— Aim of the task —
Render the stretch of data from the line containing "Screen dimensions: 1208x910" through the line containing "coord(1164,46)" as a two-column CSV with columns named text and answer. Give each text and its answer one row, with each in a single quoted field, line breaks replaced by spaces, and the pictures left out.

— Dataset rows —
== == ==

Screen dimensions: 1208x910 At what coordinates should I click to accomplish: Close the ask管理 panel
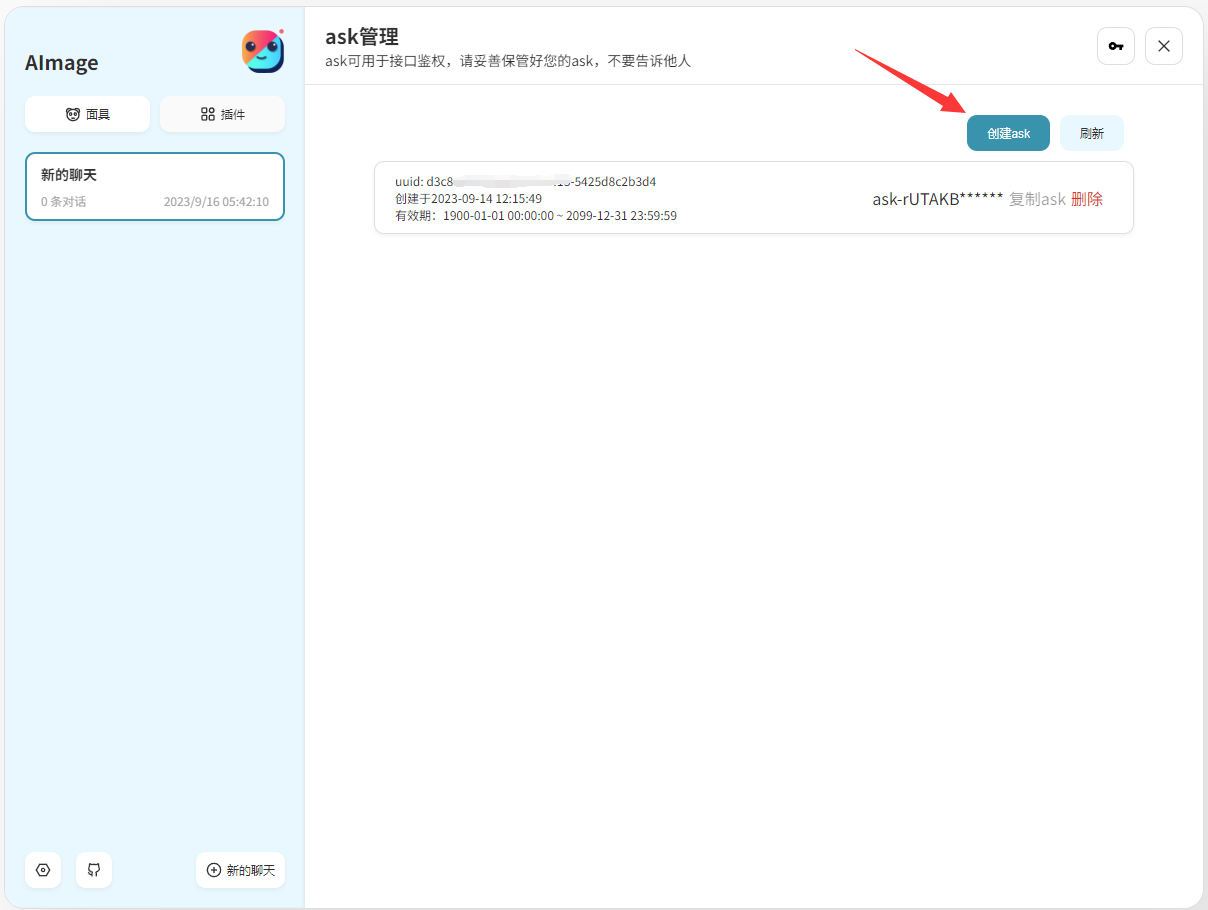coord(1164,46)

== == ==

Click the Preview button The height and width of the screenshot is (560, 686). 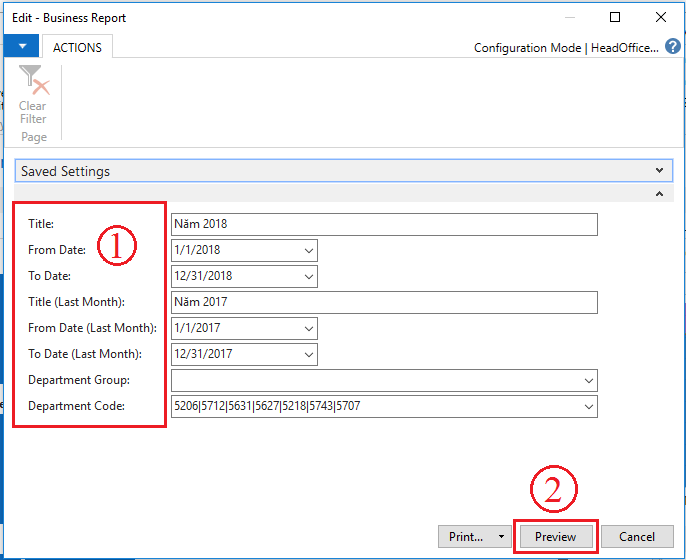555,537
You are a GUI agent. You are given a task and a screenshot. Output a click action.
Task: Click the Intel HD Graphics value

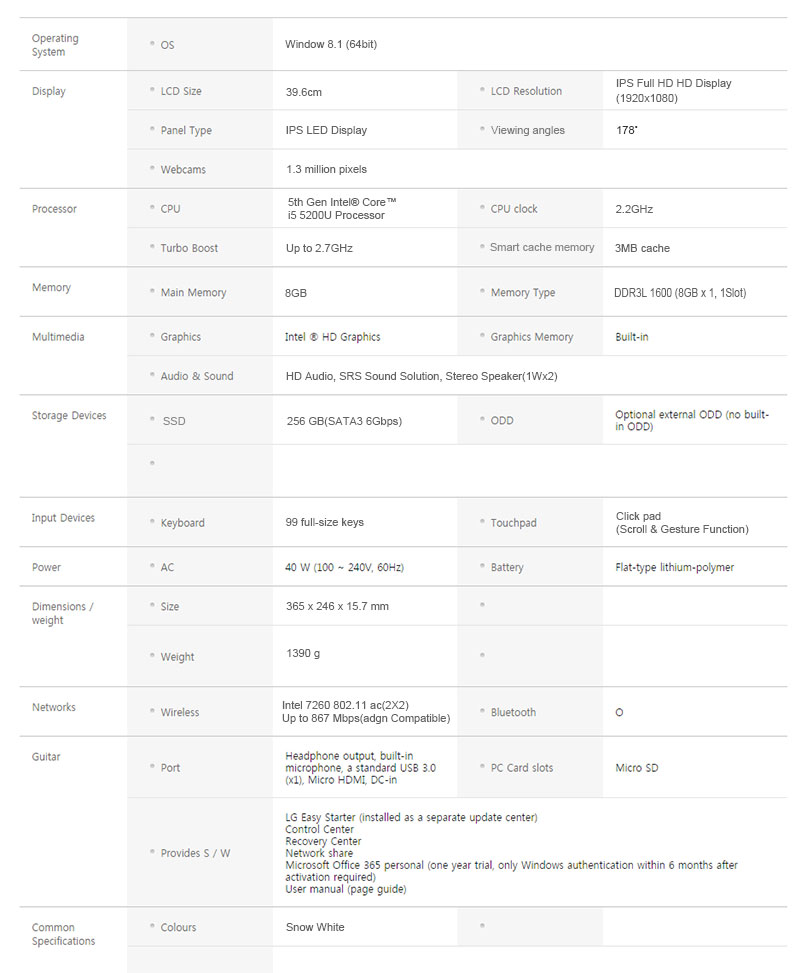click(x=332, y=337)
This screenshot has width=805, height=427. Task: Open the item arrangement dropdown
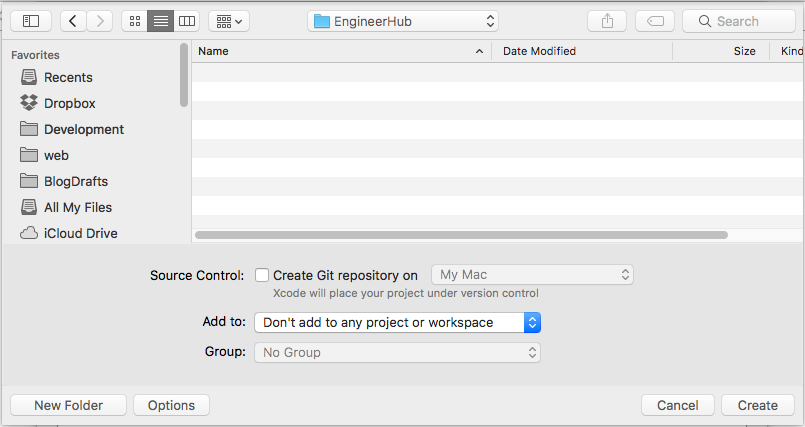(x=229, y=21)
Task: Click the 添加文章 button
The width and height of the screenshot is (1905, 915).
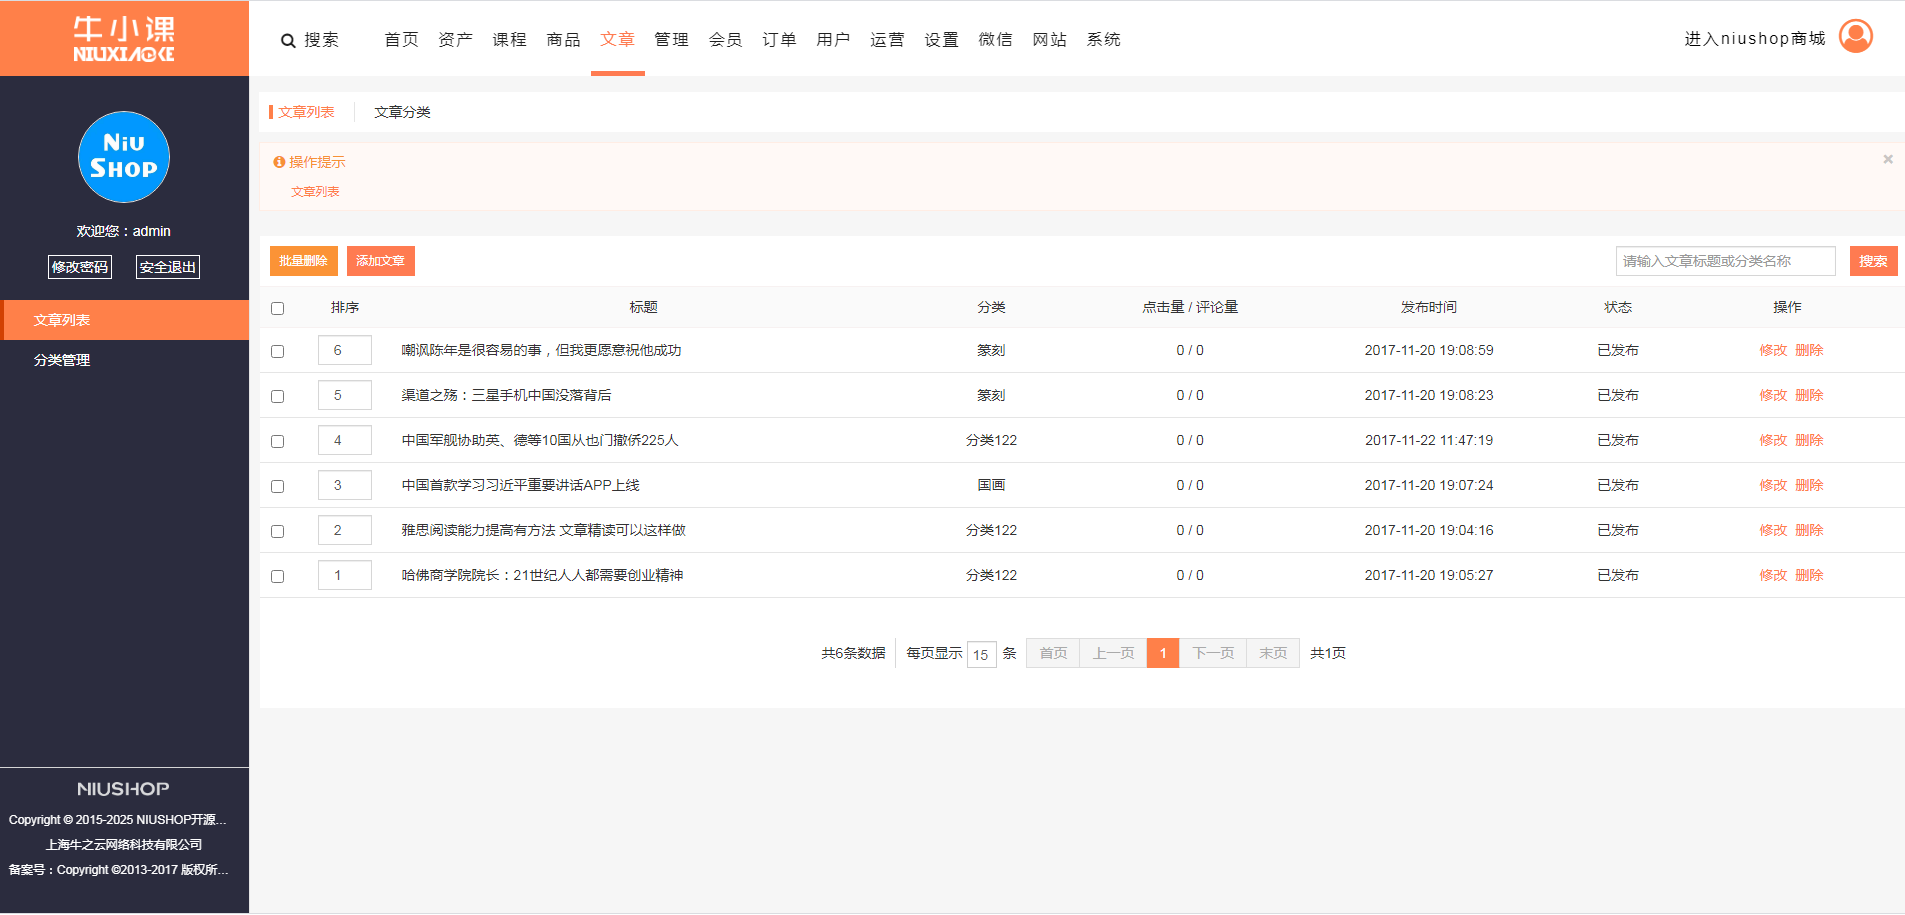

== == ==

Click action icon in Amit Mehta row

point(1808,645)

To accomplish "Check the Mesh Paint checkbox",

== == ==

— Final answer —
text,answer
"Screen dimensions: 1208x910 At what coordinates should I click to accomplish: Close the ask管理 panel","coord(1164,46)"